Im Süden Chinas boomt die Prostitution. Zu den Kunden der Frauen gehören auch Parteikader. Dennoch entfalten die Behörden einen hektischen Aktionismus, um das „Übel“ zu bekämpfen.

Korrespondenten: Inna Hartwich

Dongguan. Angefangen hatte es mit einem simplen Fernsehbericht. Eine Reihe Frauen war zu sehen, leichte Mädchen in kurzen Röcken und engen Kleidern. Sie hoben den Saum hoch, ließen auf eine Nummer an ihren Oberschenkeln blicken. Die „3116 aus Hunan“ verlangte 700 Yuan (das sind umgerechnet 85 Euro), die „156 aus Jiangxi“ wollte 800 Yuan und „die 117 aus Sichuan“ 900 Yuan. Preise für ihre Dienste. Für ihre Jobs in einer Industrie, die in China eigentlich verboten ist.
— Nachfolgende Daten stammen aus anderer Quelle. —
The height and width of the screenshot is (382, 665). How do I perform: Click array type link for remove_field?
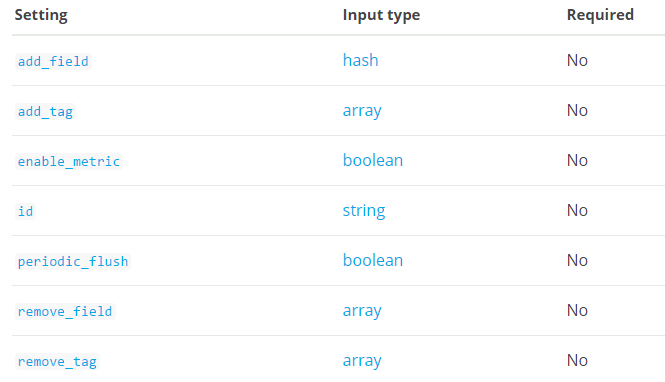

Die käufliche Liebe.

 

Es folgten Razzien in Hotels und Karaokebars, es erschienen weitere Berichte über die „Sündenstadt Dongguan“, ganz im Süden des Landes, es kam zu aktionistischen Aufräumkampagnen der Polizei. Seitdem macht sich Empörung breit, über die Ausmaße des Skandals einerseits und die Heuchelei der Regierung andererseits. In einem Bild hat die Aufregung nun ihren Ausdruck gefunden: drei Balken übereinander, in Schwarz, Rot, Gold, den Farben der deutschen Staatsflagge. Im chinesischen Twitter-Verschnitt Weibo gehören Dongguan und Deutschlands Fahne unwiderruflich zusammen. Selbst Pekings liberale Zeitung „Xin Jing Bao“ illustriert die Prostitution in Südchina mit den drei Farben der Deutschen.
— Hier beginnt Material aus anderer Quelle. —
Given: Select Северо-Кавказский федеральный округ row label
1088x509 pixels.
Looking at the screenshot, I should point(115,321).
Wie das zusammenpasst? Ganz einfach: um die chinesische Zensur zu umgehen, konstruieren Internetnutzer neue Wörter, die – weil Chinesisch oft ähnlich auszusprechende Silben hat – gleich klingen, aber dennoch etwas anderes bedeuten. Der gefallene Parteistar Bo Xilai, der im Gefängnis sitzt, wurde so einst zu einer „Tomate“. Einträge über Bo ließ die Partei sperren. Wer aber wollte sich schon über Gemüse hermachen? Manchmal kommen auch Farben zum Einsatz. Deshalb geriet die deutsche Fahne in den chinesischen Hurenskandal. Schwarz steht für Korruption, Rot für die wiedererwachte Ideologisierung, Gelb ist der im Chinesischen beschönigende Begriff für Prostituierte. „Nahtlos aufeinander abgestimmte Realitäten“, nennt es ein Blogger. Ein anderer sieht in den Farben die „Mentalität der KP: „korrupt, patriotische Lieder singend und die Dienste von Huren in Anspruch nehmend“. Die Mädchen dürften nun bestraft werden. Chinas Regierung aber überhört jeden Ruf nach Legalisierung der Prostitution.